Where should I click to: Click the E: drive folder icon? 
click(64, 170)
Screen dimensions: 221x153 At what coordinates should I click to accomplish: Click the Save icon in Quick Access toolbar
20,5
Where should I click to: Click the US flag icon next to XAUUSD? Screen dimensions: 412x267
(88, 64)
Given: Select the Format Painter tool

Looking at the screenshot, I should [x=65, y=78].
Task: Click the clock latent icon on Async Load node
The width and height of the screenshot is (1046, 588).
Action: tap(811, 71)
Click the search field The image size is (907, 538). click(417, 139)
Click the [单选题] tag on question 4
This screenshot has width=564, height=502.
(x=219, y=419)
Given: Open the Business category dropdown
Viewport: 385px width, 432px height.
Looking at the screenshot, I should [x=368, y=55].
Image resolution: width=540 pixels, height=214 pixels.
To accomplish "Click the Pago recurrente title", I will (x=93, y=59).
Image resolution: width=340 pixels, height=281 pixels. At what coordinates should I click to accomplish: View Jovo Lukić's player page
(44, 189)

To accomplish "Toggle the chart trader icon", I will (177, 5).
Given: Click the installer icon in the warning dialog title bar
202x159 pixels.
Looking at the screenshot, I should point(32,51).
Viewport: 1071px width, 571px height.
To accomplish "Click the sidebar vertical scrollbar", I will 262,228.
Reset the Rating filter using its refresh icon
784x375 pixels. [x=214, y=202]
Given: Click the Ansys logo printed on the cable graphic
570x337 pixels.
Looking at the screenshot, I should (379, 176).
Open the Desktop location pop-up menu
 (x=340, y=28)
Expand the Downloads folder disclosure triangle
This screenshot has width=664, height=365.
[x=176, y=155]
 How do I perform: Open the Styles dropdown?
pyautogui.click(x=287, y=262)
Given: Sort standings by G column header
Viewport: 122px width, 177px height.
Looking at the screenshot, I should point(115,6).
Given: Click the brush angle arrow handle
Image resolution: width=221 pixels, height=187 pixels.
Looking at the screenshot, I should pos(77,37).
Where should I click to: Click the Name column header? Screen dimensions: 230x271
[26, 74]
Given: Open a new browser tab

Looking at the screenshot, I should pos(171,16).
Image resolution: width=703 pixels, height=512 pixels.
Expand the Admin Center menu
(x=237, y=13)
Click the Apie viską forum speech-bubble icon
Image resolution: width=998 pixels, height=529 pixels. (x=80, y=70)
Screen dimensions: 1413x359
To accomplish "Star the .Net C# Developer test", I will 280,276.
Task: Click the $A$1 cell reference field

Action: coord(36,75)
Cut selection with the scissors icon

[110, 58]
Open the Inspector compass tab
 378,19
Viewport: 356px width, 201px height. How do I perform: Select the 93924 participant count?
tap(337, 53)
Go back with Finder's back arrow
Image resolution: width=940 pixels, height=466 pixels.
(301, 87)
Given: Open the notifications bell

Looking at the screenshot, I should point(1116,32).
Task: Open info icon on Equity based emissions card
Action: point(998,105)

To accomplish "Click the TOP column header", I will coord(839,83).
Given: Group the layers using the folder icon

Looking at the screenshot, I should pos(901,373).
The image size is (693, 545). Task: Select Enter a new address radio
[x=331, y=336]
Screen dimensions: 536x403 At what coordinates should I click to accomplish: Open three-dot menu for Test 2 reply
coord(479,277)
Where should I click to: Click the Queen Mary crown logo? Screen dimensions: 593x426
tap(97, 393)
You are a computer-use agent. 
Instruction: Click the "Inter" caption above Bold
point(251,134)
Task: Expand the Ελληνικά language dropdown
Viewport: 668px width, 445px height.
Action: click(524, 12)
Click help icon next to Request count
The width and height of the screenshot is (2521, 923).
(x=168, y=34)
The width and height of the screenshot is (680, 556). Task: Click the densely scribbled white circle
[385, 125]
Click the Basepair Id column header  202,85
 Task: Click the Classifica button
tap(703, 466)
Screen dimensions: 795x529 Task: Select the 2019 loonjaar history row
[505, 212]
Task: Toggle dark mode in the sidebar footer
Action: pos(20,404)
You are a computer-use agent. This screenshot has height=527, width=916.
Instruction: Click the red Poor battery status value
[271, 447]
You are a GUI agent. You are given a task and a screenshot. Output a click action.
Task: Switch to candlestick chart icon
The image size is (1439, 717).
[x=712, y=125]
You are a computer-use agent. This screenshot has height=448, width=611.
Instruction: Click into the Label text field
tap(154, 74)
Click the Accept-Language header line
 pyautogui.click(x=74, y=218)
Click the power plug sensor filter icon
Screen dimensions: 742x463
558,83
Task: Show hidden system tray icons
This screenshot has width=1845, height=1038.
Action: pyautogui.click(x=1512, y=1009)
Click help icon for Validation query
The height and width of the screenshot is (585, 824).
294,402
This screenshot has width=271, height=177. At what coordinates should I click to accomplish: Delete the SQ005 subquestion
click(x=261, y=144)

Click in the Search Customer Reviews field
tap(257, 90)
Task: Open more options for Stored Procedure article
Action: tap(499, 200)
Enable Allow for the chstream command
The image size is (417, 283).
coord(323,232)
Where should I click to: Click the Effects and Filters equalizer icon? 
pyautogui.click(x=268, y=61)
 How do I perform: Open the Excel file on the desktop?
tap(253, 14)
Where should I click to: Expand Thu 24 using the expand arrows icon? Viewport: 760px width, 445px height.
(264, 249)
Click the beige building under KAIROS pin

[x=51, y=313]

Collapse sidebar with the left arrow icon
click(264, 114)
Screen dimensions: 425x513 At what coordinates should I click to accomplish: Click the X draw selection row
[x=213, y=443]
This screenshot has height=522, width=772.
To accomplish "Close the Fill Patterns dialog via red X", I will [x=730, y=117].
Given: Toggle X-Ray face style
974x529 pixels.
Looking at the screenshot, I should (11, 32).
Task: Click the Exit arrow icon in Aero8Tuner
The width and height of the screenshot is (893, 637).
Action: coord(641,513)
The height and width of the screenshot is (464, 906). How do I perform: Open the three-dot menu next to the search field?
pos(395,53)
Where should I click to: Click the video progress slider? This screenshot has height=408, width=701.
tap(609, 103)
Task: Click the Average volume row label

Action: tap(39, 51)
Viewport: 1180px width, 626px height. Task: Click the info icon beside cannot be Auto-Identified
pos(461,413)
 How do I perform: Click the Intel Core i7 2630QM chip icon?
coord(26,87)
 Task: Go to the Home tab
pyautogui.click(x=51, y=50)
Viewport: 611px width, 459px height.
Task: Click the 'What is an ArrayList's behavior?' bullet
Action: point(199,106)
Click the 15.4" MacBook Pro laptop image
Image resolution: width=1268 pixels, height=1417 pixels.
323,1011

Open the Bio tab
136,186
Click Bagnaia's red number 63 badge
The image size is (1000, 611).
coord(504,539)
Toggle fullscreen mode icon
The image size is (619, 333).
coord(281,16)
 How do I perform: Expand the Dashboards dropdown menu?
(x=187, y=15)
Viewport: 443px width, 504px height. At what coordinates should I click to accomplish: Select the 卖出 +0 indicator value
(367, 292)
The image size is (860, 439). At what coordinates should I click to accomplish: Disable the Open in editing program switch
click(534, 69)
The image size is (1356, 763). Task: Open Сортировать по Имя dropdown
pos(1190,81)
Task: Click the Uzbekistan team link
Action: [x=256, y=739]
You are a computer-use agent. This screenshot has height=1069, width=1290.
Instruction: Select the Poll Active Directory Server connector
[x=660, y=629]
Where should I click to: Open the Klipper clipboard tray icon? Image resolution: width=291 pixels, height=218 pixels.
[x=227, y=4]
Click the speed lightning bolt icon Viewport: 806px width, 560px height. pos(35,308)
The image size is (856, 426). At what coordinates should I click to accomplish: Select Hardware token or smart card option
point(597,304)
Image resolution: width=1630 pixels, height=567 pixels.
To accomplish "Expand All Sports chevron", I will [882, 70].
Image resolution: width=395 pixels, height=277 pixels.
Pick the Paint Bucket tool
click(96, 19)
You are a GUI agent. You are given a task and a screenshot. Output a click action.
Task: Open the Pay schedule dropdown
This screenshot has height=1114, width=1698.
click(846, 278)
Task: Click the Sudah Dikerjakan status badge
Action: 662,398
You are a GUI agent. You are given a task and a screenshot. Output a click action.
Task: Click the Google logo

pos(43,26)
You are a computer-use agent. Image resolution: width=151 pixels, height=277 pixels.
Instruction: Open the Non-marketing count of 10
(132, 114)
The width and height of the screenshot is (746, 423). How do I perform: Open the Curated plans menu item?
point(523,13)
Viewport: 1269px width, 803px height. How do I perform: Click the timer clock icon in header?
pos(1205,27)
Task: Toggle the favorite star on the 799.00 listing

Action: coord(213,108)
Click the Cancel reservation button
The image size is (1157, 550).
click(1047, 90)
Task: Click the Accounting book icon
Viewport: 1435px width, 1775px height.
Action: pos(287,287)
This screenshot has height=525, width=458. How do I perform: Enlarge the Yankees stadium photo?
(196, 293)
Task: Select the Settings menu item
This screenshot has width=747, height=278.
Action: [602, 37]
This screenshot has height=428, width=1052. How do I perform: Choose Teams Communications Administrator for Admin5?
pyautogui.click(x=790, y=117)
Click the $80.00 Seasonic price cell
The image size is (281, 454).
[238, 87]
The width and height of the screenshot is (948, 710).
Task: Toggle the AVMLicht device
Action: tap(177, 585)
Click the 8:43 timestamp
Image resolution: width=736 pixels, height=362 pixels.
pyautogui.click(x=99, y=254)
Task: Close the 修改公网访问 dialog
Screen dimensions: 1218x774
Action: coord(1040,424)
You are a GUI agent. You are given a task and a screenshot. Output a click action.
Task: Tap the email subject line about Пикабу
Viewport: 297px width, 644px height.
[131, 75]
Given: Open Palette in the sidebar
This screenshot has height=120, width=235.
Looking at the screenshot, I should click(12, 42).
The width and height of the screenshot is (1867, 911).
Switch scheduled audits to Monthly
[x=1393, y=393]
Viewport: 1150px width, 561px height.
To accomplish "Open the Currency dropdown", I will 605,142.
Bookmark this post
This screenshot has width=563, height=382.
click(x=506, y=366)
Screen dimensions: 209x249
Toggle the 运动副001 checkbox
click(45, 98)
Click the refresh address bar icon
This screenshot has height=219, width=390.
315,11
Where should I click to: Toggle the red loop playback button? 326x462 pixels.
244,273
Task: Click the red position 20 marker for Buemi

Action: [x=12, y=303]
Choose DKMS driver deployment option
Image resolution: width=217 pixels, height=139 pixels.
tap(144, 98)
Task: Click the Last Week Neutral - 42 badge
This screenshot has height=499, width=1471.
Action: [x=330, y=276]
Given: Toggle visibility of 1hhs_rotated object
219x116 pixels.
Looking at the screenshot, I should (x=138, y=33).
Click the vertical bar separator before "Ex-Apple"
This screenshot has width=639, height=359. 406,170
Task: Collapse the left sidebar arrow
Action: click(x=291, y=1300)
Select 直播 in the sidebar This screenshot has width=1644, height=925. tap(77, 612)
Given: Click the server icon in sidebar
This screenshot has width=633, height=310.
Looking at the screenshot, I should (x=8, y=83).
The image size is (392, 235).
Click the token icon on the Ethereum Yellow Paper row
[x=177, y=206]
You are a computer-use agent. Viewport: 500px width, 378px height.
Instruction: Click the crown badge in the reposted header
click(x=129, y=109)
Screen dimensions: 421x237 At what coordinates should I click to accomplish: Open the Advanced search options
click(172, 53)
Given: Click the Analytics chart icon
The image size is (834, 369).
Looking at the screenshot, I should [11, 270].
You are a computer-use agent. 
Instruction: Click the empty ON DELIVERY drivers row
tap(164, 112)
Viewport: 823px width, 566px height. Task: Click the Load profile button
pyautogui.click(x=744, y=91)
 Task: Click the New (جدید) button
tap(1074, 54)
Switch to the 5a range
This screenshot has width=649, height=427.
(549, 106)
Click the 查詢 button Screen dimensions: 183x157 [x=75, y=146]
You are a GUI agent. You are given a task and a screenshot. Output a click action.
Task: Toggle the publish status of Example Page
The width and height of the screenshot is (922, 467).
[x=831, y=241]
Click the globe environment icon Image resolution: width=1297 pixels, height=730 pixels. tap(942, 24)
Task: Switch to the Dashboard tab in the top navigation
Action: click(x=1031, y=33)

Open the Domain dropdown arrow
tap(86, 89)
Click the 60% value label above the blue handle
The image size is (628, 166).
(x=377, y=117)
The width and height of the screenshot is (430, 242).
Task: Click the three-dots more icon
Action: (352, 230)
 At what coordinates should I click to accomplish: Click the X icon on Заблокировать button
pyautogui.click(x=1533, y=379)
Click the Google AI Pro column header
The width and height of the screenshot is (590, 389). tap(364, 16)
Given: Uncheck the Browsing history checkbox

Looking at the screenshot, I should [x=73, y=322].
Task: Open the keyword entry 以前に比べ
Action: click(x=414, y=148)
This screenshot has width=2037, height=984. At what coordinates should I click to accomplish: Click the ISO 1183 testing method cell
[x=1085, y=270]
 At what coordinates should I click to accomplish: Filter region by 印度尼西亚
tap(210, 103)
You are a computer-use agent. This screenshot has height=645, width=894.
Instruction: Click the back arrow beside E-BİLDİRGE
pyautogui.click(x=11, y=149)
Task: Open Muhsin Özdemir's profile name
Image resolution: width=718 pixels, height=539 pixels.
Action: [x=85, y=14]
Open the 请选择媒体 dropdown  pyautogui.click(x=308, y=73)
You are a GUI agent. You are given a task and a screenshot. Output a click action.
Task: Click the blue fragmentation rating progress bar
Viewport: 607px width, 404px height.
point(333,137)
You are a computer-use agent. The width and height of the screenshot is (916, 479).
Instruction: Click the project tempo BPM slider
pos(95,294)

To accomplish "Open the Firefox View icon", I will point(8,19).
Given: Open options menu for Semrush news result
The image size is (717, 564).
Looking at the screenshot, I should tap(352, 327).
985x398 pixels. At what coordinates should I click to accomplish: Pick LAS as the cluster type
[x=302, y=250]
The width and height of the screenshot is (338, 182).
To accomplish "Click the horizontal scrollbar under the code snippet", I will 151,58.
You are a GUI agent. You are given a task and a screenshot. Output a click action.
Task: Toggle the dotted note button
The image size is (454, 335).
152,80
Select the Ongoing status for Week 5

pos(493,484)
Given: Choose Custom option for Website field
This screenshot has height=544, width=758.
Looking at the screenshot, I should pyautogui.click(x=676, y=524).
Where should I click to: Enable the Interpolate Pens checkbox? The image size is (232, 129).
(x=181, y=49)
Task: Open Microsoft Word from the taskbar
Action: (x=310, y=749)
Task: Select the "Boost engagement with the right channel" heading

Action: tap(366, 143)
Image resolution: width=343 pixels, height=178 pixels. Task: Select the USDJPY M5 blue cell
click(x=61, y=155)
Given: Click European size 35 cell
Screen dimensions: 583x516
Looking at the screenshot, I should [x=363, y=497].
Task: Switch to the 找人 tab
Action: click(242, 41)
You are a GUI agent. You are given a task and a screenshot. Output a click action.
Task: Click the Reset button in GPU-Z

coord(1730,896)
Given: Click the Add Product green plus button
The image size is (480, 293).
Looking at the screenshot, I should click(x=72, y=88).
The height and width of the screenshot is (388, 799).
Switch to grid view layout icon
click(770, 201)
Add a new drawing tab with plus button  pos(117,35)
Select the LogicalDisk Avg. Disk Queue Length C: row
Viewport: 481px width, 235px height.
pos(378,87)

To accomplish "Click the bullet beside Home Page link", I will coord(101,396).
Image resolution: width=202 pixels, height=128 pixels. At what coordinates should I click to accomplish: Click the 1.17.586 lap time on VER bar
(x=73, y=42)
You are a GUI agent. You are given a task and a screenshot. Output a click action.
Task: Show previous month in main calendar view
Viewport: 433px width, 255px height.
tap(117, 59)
────────────────────
_Objectif visé_: Pouvez-vous redonner les lignes comprises entre celle qui contient « This screenshot has width=2037, height=984. » et celle qui contient « pyautogui.click(x=11, y=149) », incluses, en substituant « complete » à « accomplish » sans rien modifier d'autre ?

_Corrigé détaillé_:
This screenshot has width=2037, height=984. At what coordinates should I click to complete: Click the ISO 1183 testing method cell
[x=1085, y=270]
 At what coordinates should I click to complete: Filter region by 印度尼西亚
tap(210, 103)
You are a computer-use agent. This screenshot has height=645, width=894.
Instruction: Click the back arrow beside E-BİLDİRGE
pyautogui.click(x=11, y=149)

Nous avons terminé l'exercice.